Indicação – Eu, Travesti: memórias de Luísa Marilac
As autobiografias trans podem até ser um fenômeno literário relativamente recente na literatura brasileira, no entanto textos autobiográficos de pessoas que transitam de gênero possuem uma história longa que remete a figuras como Alonso Díaz ainda no século XVI, com o livro Historia de la monja alferez, escrita por ella misma.
O livro Eu, travesti: memórias de Luísa Marilac, escrito em parceria com Nana Queiroz, lançado em 2019, é parte de um conjunto crescente de textos que ao narrar a vida de pessoas trans termina por problematizar a distribuição de privilégios e violências sobre a qual se funda a cisgeneridade.
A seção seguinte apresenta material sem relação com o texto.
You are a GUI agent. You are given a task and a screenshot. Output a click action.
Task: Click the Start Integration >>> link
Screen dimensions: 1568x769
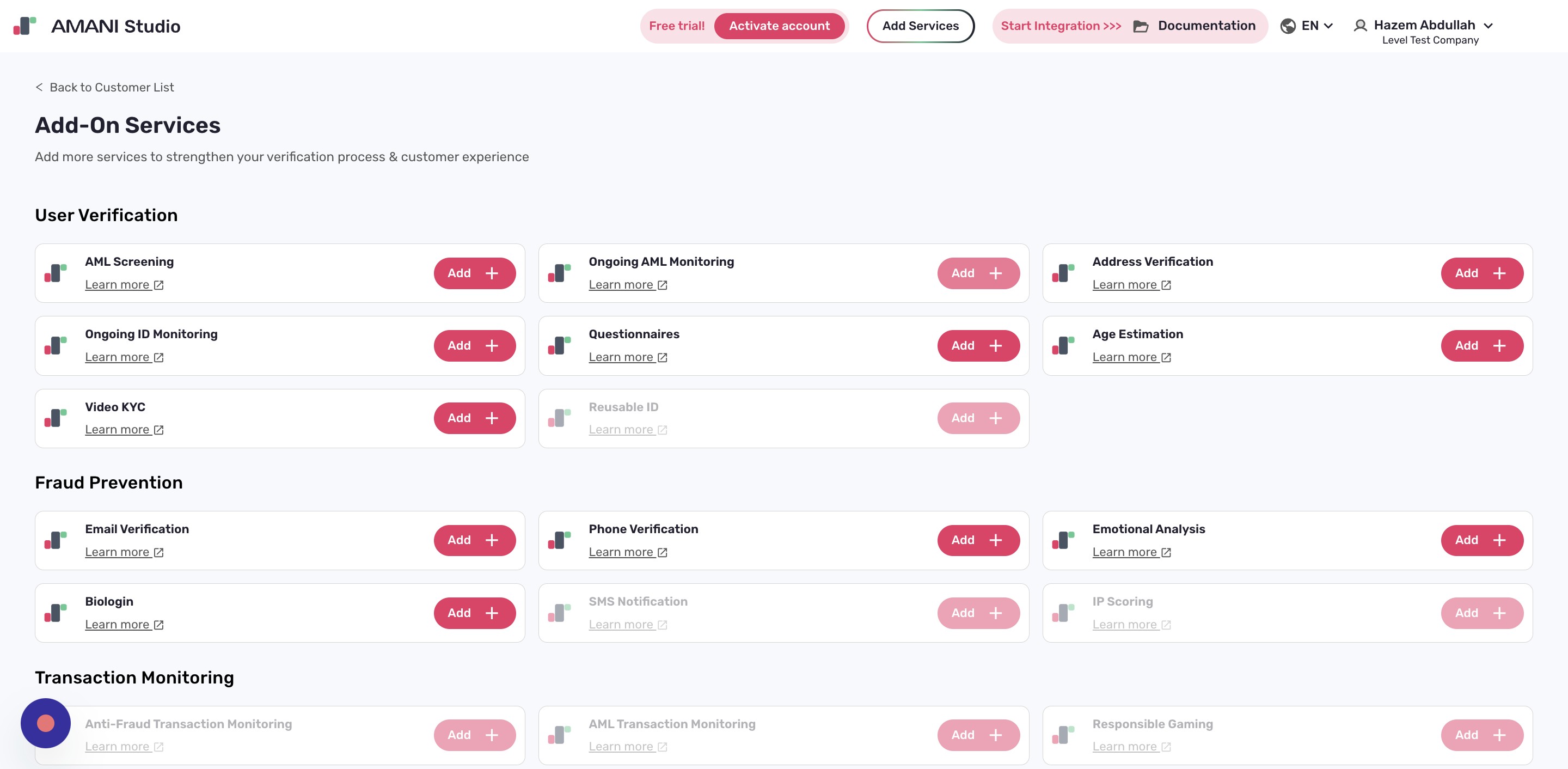coord(1061,26)
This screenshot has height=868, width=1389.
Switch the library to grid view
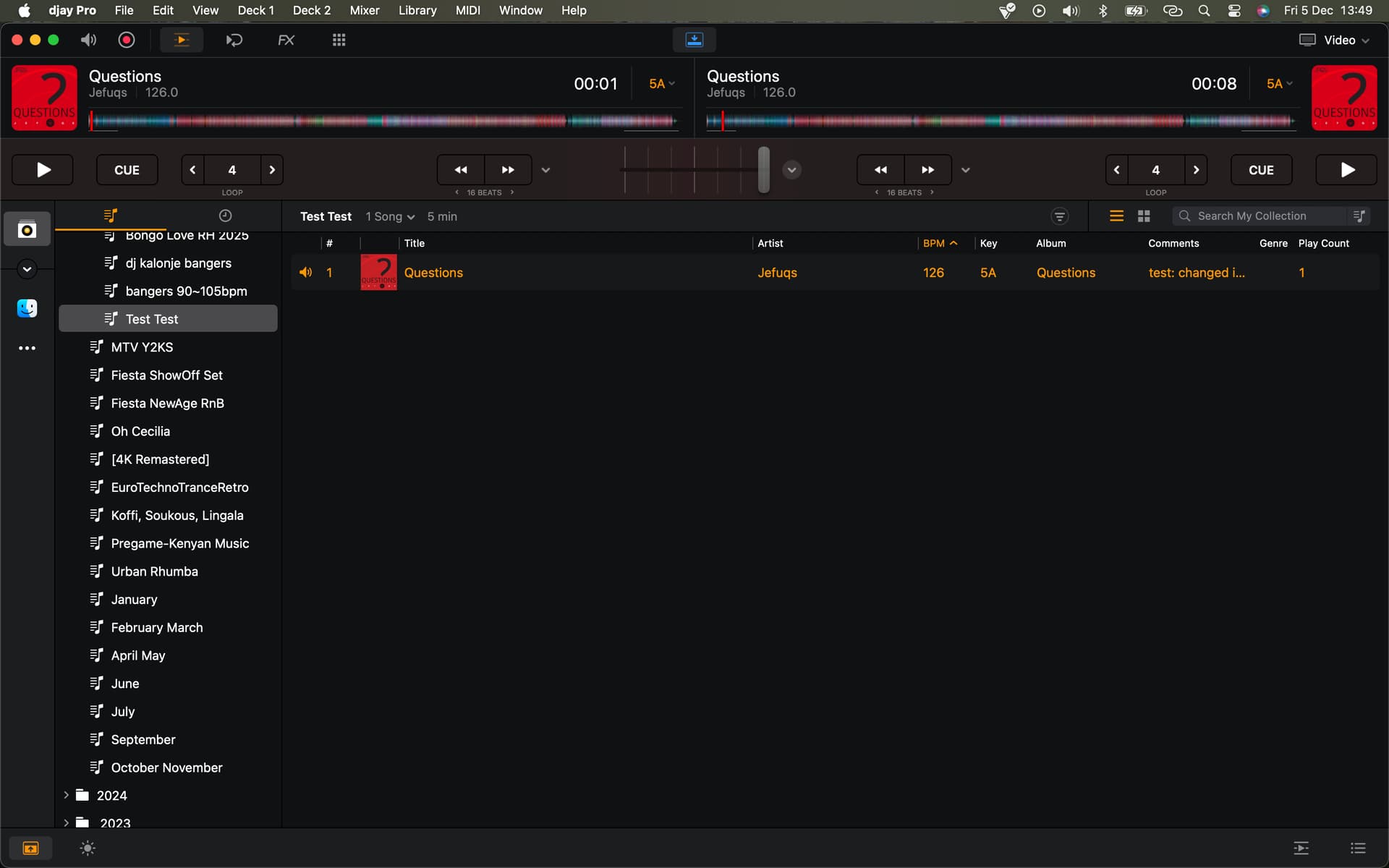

Luísa mais do que bons drinks, nos oferece a sua humanidade, e nos humaniza a partir de sua singularidade. Mais do que uma confissão de si, o que Luísa e Nana nos oferecem é um relato dos sonhos de extermínio produzidos pelas normatividades de gênero e sexualidade e por aqueles que se pretendem universais. Vejamos um trecho:
"À medida em que fui me feminilizando, os pedidos dos clientes foram mudando - e meu edi lhes interessava cada vez menos. De dez homens que saíam comigo, oito queriam ser penetrados. E os que não queriam isso, queriam ao menos me ver de pau duro. Eles não querem admitir, mas é verdade: o homem que não dá, ao menos chupa. Até sei descrever seu ritual de libertação. Começam pegando nos seios, mas de olho já na neca. No próximo encontro, já chegam dizendo "nunca fiz isso", como quem pede desculpa, e metem a boca. Daí, migram para o sexo passivo com naturalidade. A heterossexualidade pura é uma fachada que acaba no escurinho com uma travesti" (EU, TRAVESTI, p. 76).
Referências:
ERAUSO, Catalina. Historia de la Monja Alférez, Catalina de Erauso, escrita por ella misma. Madrid: Cátedra, 2002.
MARILAC, Luísa; QUEIROZ, Nana. Eu, travesti: memórias de Luísa Marilac. Rio de Janeiro: Record, 2019.